## WHAT TO DO
1) Condense the paragraph of the article beginning "Donald J. Trump’s administration has been very obliging" into a bulleted list that keeps its main facts.
2) Please quote the article between "23 August 2017" and "in the future.", inclusive.

Segment Start: EXCERPT PROVIDED

The Deal of the Century

Eric Sanderson, New York. 
23 August 2017

Art, Science, Action: Green Cities Re-imagined
Investing in the world’s people, regardless of the color of their skin or the accident of where they were born, means that everyone—poor and rich, American or otherwise—can have markedly better lives in the future.
Donald J. Trump’s administration has been very obliging in providing content for environmentalist outrage, never in short supply. In a bit more than six months, Mr. Trump put an anti-EPA litigator in charge of the United States Environmental Projection Agency, sanctioned hunting of bears and wolves in Alaskan wildlife refuges, approved the Keystone XL and Dakota Access oil and gas pipelines, and to top it all off, pulled the U.S. out of the Paris Climate Accords.

President Donald J. Trump’s policies, and the nationalist policies of others in Europe and elsewhere, could double the human population by century’s end. Photo: Gage Skidmore

But environmentalists, and indeed the President, are missing the biggest, most serious, and longest lasting, unintended consequence of the Trumpian agenda:  he and his nationalist, anti-immigrant allies in Europe and elsewhere are putting the world on track to nearly double the human population by 2100.

Segment End: EXCERPT PROVIDED
Segment Start: AVAILABLE DATA

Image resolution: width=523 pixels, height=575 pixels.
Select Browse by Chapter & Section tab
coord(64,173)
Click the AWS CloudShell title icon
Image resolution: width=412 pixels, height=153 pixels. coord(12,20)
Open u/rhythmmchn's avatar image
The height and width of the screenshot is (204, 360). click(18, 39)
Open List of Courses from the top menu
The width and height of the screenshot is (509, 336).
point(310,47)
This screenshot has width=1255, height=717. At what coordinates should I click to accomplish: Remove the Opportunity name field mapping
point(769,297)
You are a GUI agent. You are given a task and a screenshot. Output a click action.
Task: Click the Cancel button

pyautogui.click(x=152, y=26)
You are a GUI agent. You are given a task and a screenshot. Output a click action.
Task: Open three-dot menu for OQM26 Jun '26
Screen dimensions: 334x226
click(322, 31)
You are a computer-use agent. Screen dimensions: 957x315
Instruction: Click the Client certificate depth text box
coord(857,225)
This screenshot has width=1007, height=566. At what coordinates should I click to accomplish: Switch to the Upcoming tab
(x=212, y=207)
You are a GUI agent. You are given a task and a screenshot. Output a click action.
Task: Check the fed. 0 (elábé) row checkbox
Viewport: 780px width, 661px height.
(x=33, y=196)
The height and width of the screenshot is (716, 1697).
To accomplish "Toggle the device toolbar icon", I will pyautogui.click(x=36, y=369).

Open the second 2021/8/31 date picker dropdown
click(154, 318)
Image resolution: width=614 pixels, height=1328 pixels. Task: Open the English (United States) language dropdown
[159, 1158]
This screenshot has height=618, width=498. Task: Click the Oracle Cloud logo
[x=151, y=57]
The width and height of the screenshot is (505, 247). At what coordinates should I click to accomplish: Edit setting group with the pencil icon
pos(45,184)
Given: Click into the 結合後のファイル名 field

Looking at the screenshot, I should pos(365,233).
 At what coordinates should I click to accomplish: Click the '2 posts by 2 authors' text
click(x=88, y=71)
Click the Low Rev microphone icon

Segment End: AVAILABLE DATA

## RESPONSES PER TASK
1)
- The Trump administration has supplied ample content for environmentalist outrage.
- In a bit more than six months, Trump:
  - put an anti-EPA litigator in charge of the agency
  - sanctioned hunting of bears and wolves in Alaskan wildlife refuges
  - approved the Keystone XL and Dakota Access oil and gas pipelines
  - pulled the U.S. out of the Paris Climate Accords

2)
23 August 2017

Art, Science, Action: Green Cities Re-imagined
Investing in the world’s people, regardless of the color of their skin or the accident of where they were born, means that everyone—poor and rich, American or otherwise—can have markedly better lives in the future.